高登第一次做他的学生的时候,两人便是这样面对面坐着,以师生的身份聊着彼此的理想和信仰。他到现在还记得艾萨克谈到龙母时脸上的表情,那双总是带着冷色的冰蓝色眼睛纯粹而温和,迎着窗外阳光的脸带着深深地笑意,有些眷念地跟他说:“龙母是一切的起源,是真正的盘古。她做了自己该做的牺牲,我们也应该好好珍惜。”
此刻,在这个四面透明的封闭阳台里,艾萨克的脸上洒着柔和的暖色灯光,在一步步走向死亡的高登面前露出了同样的表情。他认真地凝视着那双祖母绿色的眼睛,嘴角带上了纯粹的笑意:“我喜欢你这双眼睛,它总让我想起很多只剩下影子的回忆。如果不是因为伊莱,我们之间不会走到这一步。伊莱是我最后的希望……”
高登嘴里发出了破碎不堪的声音,他迫切地想要说着什么,但所有的言语都卡在了喉咙里,融在了内脏的血液中。他整张脸都扭曲了,没有知觉的手拼命地想要去碰对面的人,但伸到半空便已经是极限。

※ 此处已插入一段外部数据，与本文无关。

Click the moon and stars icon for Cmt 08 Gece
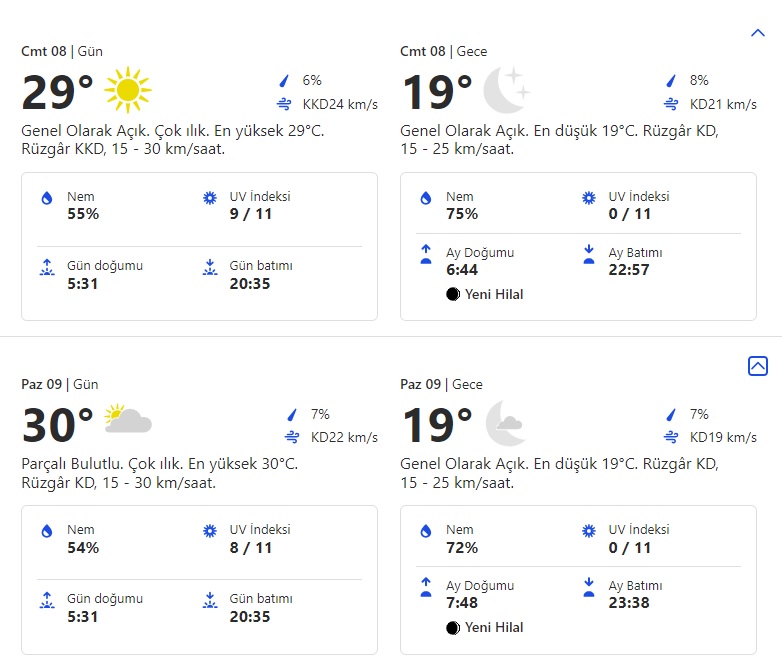Viewport: 782px width, 662px height. [x=506, y=91]
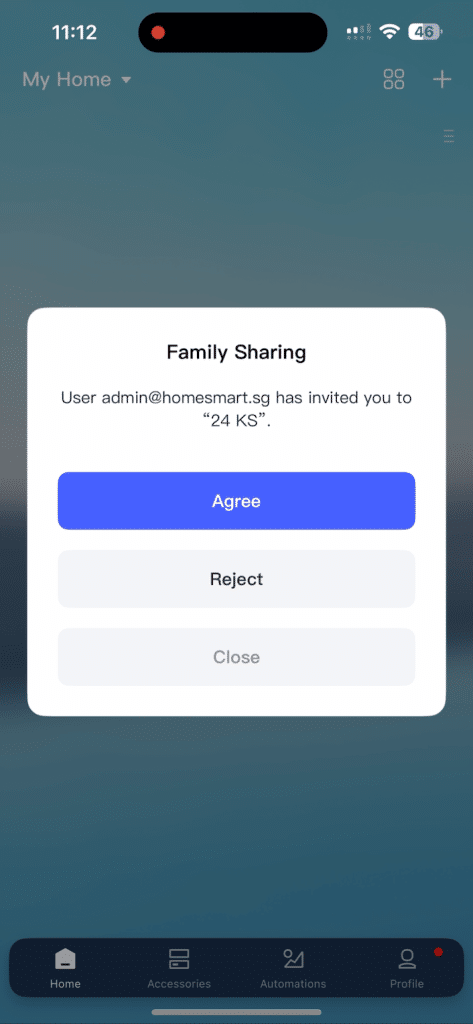Viewport: 473px width, 1024px height.
Task: Reject the Family Sharing invitation
Action: [x=236, y=579]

在他越来越模糊的视线里,艾萨克的脸变成了一个虚影,似真似假,连声音都恍若隔世。他明白了很多事情,但到了这个地步,那些都是无关紧要的身外之事,他感到了危险的平静和安宁,大脑放空,许许多多画面走马观花地从眼前飘过,他想起自己没有完成的理想、中途夭折的项目、至今没有找到的杰作812、也许已经落入同样地步的助理,还有他曾经的老师艾萨克。在他还没有怀疑自己的老师之前,他曾经发自内心的尊敬他、钦佩他,甚至无意识地倾慕他,但那些很快就变成了泡影,就像他自己即将猝死的人生一样。

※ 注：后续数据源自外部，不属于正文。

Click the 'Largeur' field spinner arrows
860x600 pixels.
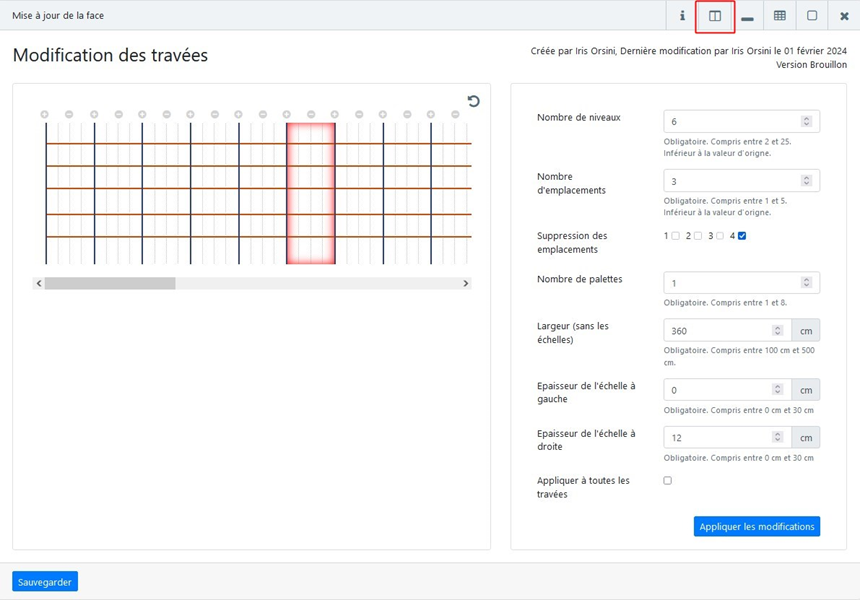(777, 331)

高登发出了自己最后的挣扎,他的手终于碰到了那人的手背,但甚至还来不及在上面留下一个指甲印,那手已经无能为力地垂了下来,只有那双漂亮的眼睛还可怖地大睁着。
艾萨克伸手去摸他的颈动脉,那里毫无动静。
他站起身,打开手机看了一眼信息。亚尔曼在五分钟前给他传来了一张照片,高登的助理试图闯进他的私人实验室,被激光切成了碎块。文字部分简短地写道:“研究所的防御系统启动,所长亲自处理。”